DATASET ENTRIES start
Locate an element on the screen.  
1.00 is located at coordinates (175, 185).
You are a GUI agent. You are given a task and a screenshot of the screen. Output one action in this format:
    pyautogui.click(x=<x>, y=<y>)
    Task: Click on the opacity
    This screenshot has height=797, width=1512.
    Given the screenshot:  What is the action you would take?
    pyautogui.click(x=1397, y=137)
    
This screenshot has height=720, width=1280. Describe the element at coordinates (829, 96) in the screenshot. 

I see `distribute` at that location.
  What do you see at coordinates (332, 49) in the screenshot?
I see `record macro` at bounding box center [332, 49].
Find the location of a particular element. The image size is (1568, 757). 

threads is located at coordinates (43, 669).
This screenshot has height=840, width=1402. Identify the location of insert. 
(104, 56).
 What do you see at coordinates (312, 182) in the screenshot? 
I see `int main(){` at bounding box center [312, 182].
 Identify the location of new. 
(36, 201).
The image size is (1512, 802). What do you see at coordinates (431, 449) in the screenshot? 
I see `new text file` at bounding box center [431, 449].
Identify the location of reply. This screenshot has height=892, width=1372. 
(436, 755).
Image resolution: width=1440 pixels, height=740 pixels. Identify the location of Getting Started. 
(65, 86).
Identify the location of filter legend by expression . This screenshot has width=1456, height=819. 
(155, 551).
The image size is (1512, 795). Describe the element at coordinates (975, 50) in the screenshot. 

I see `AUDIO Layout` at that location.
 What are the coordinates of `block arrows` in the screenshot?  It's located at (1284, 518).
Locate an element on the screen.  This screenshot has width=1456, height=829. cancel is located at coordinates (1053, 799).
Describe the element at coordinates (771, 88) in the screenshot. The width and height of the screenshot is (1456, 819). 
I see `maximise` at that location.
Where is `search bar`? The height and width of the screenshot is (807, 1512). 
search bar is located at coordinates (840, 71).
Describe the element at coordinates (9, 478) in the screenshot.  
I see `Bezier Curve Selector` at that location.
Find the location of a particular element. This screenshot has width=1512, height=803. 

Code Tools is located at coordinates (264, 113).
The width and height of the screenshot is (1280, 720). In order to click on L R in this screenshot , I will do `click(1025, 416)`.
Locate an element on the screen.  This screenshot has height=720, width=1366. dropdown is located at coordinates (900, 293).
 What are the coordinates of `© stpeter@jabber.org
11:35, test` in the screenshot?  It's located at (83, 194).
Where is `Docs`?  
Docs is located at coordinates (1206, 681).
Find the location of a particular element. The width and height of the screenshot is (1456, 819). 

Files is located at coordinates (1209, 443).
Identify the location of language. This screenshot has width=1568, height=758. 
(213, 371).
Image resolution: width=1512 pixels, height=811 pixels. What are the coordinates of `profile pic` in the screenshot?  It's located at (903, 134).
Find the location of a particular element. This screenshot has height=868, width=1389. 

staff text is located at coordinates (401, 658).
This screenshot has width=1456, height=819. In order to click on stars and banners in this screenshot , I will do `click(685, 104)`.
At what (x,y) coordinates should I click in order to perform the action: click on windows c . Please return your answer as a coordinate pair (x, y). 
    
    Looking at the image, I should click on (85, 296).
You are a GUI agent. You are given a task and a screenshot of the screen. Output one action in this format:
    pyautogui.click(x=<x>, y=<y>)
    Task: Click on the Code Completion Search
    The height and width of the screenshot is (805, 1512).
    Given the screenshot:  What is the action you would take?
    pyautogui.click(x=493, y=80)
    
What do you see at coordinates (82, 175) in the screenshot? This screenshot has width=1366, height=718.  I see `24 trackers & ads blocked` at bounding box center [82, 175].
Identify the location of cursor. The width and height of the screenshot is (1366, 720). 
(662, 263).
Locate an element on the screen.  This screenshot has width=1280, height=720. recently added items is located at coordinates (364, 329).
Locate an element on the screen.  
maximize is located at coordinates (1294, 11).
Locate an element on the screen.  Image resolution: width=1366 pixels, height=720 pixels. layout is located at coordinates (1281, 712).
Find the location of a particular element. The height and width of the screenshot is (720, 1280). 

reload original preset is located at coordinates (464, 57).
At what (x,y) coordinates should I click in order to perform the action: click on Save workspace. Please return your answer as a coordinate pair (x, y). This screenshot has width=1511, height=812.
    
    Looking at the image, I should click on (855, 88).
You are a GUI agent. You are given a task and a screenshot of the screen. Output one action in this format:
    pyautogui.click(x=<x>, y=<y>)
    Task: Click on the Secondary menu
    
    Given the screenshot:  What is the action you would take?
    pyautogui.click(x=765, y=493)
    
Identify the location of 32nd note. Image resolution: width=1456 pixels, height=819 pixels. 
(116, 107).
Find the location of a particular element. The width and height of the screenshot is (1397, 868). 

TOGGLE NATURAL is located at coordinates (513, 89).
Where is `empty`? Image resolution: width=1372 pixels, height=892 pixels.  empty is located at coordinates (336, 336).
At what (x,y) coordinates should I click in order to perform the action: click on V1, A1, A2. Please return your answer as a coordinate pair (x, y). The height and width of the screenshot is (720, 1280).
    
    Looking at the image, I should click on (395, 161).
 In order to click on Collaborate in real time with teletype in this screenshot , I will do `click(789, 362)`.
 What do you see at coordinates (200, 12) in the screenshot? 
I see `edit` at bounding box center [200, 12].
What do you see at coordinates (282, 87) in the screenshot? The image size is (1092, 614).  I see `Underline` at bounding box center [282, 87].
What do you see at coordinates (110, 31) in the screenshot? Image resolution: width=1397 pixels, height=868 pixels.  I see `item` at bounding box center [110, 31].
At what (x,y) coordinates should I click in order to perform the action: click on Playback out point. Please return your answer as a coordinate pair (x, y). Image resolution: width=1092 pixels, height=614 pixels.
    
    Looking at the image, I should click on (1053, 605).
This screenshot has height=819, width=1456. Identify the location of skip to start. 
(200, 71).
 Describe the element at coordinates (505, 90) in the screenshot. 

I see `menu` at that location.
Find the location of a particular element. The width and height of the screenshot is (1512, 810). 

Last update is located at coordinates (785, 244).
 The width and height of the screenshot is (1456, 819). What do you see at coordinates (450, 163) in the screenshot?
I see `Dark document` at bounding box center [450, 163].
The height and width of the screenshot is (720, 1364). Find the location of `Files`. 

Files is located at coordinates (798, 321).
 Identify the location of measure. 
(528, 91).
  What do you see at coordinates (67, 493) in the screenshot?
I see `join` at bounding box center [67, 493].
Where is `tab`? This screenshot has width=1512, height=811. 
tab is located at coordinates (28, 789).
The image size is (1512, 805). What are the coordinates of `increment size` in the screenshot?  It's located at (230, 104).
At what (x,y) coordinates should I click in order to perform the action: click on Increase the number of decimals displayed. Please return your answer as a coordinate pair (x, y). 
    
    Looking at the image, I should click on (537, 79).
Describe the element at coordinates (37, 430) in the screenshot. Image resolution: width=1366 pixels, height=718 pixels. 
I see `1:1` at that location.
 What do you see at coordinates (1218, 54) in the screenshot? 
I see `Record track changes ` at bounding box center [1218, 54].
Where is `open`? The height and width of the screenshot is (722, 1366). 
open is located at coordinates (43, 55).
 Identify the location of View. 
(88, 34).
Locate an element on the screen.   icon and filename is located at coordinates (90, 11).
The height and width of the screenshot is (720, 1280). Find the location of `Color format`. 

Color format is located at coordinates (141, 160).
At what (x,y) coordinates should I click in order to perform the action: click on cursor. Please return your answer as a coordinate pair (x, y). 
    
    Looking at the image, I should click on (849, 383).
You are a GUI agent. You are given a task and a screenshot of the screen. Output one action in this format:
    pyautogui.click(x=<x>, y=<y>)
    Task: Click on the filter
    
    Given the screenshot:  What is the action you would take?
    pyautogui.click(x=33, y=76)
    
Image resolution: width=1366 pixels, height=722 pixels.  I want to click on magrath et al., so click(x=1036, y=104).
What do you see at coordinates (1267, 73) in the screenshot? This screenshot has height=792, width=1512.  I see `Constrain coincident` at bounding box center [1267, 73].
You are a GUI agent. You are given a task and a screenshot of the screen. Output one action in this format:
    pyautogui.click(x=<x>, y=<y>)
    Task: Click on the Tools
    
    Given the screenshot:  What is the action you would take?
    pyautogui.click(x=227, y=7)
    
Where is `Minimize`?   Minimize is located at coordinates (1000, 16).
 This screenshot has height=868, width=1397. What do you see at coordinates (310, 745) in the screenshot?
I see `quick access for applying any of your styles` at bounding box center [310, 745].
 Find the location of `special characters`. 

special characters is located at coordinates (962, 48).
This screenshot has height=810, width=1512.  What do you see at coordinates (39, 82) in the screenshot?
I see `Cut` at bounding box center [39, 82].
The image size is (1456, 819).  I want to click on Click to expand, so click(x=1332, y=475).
DATASET ENTRIES end
# TASK GOAL
Reproduce the stretch of items from the line that contains "The height and width of the screenshot is (720, 1280). Find" through the line that contains "pyautogui.click(x=227, y=7)", keeping every line unchanged.

# SOLVED PROBLEM
The height and width of the screenshot is (720, 1280). Find the location of `Color format`. 

Color format is located at coordinates (141, 160).
At what (x,y) coordinates should I click in order to perform the action: click on cursor. Please return your answer as a coordinate pair (x, y). 
    
    Looking at the image, I should click on (849, 383).
You are a GUI agent. You are given a task and a screenshot of the screen. Output one action in this format:
    pyautogui.click(x=<x>, y=<y>)
    Task: Click on the filter
    
    Given the screenshot:  What is the action you would take?
    pyautogui.click(x=33, y=76)
    
Image resolution: width=1366 pixels, height=722 pixels.  I want to click on magrath et al., so click(x=1036, y=104).
What do you see at coordinates (1267, 73) in the screenshot? This screenshot has height=792, width=1512.  I see `Constrain coincident` at bounding box center [1267, 73].
You are a GUI agent. You are given a task and a screenshot of the screen. Output one action in this format:
    pyautogui.click(x=<x>, y=<y>)
    Task: Click on the Tools
    
    Given the screenshot:  What is the action you would take?
    pyautogui.click(x=227, y=7)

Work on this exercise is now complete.